Oft führen Rohstofferkundungen, vor allem, wenn gebaggert und gebohrt wird, zu Skepsis, mitunter auch Protesten. Anwohner fürchten Umweltverschmutzung und Verlust an Lebensqualität, wenn einmal der Abbau beginnt. Im Next-Projekt der EU wurde deshalb zudem erforscht, wovon die Akzeptanz der Bevölkerung abhängt.

In ökonomisch schwächeren Regionen wie Lappland werden Rohstofferkundungen eher positiv gesehen, berichtet Karin Beland Lindahl von der Luleå University of Technology in Schweden. „Denn mit einem Abbau sind meist Arbeitsplätze und ein Ausbau der Infrastruktur verbunden.“ In Gebieten mit Landnutzungskonflikten und starken NGOs dominiere eher Skepsis.

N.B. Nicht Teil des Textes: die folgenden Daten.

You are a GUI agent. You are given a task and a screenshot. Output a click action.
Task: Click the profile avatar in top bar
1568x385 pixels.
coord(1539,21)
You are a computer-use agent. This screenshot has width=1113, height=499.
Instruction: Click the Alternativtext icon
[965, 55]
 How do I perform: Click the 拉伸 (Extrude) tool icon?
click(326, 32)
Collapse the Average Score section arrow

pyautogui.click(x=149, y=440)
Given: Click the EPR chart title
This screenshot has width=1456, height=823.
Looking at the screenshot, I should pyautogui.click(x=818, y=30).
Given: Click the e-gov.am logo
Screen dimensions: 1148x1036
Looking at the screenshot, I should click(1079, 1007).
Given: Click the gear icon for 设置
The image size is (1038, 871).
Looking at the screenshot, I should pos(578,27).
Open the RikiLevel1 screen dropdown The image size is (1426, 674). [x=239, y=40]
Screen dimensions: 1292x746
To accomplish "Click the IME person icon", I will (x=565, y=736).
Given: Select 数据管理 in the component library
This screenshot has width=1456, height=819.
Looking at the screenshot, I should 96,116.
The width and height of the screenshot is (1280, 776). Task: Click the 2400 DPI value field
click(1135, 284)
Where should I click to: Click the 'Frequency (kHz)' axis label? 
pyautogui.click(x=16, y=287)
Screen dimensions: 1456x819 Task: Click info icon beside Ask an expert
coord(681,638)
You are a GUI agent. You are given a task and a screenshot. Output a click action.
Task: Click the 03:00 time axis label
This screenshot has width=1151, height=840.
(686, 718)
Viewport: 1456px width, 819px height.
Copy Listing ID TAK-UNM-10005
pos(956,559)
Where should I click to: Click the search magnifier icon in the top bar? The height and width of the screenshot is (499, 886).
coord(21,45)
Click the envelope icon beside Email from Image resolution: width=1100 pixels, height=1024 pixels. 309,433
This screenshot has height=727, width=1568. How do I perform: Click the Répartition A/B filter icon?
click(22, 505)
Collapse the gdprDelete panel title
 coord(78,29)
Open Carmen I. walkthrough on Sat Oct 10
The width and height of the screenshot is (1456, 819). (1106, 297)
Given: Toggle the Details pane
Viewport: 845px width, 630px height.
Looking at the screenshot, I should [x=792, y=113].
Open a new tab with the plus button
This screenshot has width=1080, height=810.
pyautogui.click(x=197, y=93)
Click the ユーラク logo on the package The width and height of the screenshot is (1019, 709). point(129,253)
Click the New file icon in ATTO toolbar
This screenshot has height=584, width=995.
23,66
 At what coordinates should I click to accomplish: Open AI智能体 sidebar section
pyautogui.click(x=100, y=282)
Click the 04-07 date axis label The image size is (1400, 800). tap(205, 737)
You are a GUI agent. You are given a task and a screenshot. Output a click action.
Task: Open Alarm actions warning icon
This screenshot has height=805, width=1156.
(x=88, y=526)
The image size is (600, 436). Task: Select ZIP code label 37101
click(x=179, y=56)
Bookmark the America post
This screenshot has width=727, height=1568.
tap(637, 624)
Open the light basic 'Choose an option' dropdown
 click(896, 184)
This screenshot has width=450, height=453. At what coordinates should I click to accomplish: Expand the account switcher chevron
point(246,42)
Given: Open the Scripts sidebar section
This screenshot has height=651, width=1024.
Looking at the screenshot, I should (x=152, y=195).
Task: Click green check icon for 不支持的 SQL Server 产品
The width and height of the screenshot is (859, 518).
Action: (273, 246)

In jedem Fall sei es wichtig, frühzeitig über die Vorhaben zu informieren. Wenn man sich jedoch die Webseiten der einschlägigen Firmen anschaut, werde dies nur von einem kleinen Teil umgesetzt, zumindest in Finnland, stellt die Forscherin fest. Grundsätzlich würden moderne, weniger invasive Erkundungsmethoden gut ankommen und die Akzeptanz der Unternehmen steigern, zeigen ihre Studien. „Aber andere Faktoren scheinen noch bedeutsamer zu sein“, sagt Beland Lindahl. „Die Menschen schätzen es, wenn die Verantwortlichen persönlich vor Ort sind und erklären, was sie vorhaben.“

In der Zinn-Provinz bei Bockau hätten die Menschen „durchaus positiv“ auf die Erkundung reagiert, sagt Brosig. „Viele fühlen sich dem Bergbau verbunden.“ Sollten weitere Erkundungen folgen, werde auch die Kommunikation mit der Bevölkerung verstärkt. Sein Argument: Die Verfügbarkeit von Zinn und anderen Metallen ist essentiell für die Energiewende. Europäische Lagerstätten könnten einen wertvollen Beitrag leisten.